Pinning reference files. The three pinned files were the best decision I made. Cursor’s defaults for “DRF ViewSet” don’t match my project’s conventions; the pinned files showed it what we actually do.

Clear .cursorrules. Every “do” and “avoid” rule I wrote saved me time on at least one endpoint. The rules about fields = '__all__' and permission_classes paid for themselves repeatedly.

Good test coverage early. The tests caught Cursor’s mistakes before they reached production. Without solid test patterns, the migration would have shipped bugs.

Incremental shipping. Both v1 and v2 active during the migration meant I could ship endpoint-by-endpoint. No big-bang merge. Each PR was reviewable.

What didn’t work

Asking Cursor for design decisions. When I asked Cursor to “design the API for X feature,” the suggestions were generic. The good designs came from me thinking; Cursor was useful once I had a design.

Letting Cursor batch endpoints. I tried “migrate these 5 endpoints in one session” once. The output was lower quality than doing them one at a time. Each endpoint deserved focused attention; batching introduced sloppy patterns.

Using BugBot on migration PRs. BugBot flagged a lot of “potential issues” that were actually just differences between v1 and v2 (intentional behavior changes). The noise was higher than usual; I disabled BugBot mid-week.

Numbers

  • Original estimate: 200 hours
  • Actual: 80 hours
  • Cursor cost during migration: $24 in API credits (Cursor Pro subscription was already active)
  • Lines changed: ~12,000 added, ~8,000 deleted
  • Endpoints migrated: 80
  • Net new tests: 240
  • Bugs caught in review (would have shipped without): 6
  • Bugs caught after merge: 2

What I’d do differently

A few things I’d change next time:

Start with .cursorrules earlier. I added rules incrementally as I noticed mistakes. Starting with a comprehensive rules file would have saved me the iteration on early endpoints.
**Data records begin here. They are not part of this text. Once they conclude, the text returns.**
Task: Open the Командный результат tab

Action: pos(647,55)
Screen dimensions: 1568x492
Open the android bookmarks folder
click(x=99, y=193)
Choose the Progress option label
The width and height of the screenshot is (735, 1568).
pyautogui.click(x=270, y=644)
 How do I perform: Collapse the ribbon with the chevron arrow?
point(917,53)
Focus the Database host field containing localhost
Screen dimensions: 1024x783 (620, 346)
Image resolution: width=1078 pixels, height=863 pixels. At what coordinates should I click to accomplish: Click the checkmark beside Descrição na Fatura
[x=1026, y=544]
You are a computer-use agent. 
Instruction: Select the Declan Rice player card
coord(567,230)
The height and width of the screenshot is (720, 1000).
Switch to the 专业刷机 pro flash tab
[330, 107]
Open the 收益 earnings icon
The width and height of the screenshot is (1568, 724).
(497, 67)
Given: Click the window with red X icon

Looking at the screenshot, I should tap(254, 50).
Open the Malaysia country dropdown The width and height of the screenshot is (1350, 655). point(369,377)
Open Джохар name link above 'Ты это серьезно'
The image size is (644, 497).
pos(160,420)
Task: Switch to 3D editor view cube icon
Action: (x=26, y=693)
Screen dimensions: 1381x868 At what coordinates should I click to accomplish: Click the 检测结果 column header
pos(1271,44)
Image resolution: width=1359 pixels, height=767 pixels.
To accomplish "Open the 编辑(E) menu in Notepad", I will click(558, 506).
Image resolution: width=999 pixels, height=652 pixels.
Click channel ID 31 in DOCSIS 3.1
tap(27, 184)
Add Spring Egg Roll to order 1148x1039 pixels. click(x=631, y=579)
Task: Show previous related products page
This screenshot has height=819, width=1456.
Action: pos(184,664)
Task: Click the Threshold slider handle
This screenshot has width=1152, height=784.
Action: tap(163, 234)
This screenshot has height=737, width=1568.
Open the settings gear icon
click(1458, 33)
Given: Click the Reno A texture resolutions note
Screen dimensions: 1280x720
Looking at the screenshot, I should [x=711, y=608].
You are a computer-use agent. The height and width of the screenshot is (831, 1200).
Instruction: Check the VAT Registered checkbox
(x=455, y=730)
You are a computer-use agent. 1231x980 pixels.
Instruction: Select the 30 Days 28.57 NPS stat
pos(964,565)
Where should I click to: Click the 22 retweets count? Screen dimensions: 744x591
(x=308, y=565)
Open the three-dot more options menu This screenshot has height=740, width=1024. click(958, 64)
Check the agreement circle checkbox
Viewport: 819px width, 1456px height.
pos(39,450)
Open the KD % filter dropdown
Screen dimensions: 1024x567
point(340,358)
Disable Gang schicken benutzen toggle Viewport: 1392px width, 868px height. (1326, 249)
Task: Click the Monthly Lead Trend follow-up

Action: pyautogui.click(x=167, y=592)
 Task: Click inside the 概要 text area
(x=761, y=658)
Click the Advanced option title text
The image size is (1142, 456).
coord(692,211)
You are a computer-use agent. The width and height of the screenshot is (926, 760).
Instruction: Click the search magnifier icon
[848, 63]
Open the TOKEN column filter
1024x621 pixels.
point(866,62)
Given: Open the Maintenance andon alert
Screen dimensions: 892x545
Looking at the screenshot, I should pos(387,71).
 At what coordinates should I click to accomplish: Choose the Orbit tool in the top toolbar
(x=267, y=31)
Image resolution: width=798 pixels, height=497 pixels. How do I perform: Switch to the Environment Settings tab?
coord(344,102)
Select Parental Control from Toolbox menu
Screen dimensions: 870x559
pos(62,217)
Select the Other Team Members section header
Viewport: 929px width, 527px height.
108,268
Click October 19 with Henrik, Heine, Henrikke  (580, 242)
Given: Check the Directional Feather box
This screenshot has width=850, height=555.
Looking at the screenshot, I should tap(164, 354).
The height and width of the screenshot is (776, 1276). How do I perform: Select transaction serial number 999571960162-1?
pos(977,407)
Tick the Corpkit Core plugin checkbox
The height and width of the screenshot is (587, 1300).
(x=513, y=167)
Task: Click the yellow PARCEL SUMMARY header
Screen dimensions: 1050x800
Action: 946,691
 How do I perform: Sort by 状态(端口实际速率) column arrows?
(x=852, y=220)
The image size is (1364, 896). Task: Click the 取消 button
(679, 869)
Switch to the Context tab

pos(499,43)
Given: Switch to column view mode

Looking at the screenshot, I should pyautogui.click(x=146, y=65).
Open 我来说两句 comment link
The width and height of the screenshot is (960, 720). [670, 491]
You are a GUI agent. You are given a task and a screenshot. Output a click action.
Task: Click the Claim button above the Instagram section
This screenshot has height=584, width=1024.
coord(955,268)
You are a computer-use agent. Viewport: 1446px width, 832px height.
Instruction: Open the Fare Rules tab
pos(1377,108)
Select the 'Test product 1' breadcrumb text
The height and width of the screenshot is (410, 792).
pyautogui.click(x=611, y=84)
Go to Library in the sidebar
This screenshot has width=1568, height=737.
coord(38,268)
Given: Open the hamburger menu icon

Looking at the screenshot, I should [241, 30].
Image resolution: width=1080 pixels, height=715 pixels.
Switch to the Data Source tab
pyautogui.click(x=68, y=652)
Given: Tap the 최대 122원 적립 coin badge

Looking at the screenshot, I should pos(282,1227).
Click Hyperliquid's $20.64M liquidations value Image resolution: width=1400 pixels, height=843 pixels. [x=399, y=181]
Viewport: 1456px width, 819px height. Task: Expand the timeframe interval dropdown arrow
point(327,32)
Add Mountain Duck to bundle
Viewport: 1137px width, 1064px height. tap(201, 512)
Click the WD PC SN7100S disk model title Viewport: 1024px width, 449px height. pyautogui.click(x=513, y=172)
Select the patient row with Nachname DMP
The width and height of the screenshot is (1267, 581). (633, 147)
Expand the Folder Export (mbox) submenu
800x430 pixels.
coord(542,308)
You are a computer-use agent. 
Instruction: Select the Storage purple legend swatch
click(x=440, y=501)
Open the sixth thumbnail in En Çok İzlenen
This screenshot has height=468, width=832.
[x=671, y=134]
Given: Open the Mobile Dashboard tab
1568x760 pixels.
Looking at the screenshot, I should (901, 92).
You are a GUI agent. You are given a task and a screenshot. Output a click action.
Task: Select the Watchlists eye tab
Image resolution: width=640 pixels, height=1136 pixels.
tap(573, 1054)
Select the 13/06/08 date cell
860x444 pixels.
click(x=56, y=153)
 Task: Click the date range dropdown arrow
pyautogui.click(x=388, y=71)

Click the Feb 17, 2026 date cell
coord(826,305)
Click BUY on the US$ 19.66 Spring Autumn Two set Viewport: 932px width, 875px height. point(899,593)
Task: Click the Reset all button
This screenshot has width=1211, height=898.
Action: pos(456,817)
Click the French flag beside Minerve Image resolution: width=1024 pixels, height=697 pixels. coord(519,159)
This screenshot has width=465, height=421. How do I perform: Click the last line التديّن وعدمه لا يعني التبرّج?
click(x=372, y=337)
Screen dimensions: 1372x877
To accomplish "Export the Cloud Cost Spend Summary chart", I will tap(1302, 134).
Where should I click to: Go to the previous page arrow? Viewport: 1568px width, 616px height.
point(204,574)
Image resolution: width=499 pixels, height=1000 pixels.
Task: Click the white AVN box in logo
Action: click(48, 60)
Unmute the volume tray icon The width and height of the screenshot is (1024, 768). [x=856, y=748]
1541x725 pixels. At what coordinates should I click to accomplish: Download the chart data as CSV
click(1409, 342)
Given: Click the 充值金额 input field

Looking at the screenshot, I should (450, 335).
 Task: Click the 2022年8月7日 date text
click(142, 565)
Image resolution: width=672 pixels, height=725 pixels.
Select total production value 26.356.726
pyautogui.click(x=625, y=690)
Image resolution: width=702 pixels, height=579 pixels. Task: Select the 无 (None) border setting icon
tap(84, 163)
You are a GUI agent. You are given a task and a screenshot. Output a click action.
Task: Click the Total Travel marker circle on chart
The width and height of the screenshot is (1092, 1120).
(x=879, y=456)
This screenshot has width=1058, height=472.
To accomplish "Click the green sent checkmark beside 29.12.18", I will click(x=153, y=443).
Spend more time on the planning phase. Two days of planning paid off. Three days would have paid off more. The shape of the migration (ViewSet vs APIView, when to use service layer, how to test) was right, but I made some patterns up as I went that I’d standardize earlier.

Get a second pair of eyes on the hard endpoints earlier. I waited until week 4 to ask a colleague to review the hardest 15 endpoints. They caught two architectural issues. Earlier review would have meant rework on fewer endpoints.

Was Cursor essential?

Honestly, no — I could have done this migration without Cursor. The plan would have been the same. The careful endpoint-by-endpoint approach would have been the same.

What Cursor gave me was speed on the mechanical parts. For 30 simple endpoints, it cut implementation time roughly in half. For 25 moderate endpoints, it shaved 30-40% off. For 15 hard endpoints, the speedup was smaller (maybe 15%).

Across all 80 endpoints, the speedup was about 60% — the difference between 80 hours and 200 hours.

The plan and the test discipline were what made the migration successful. Cursor was a force multiplier on the typing speed, not a replacement for the thinking.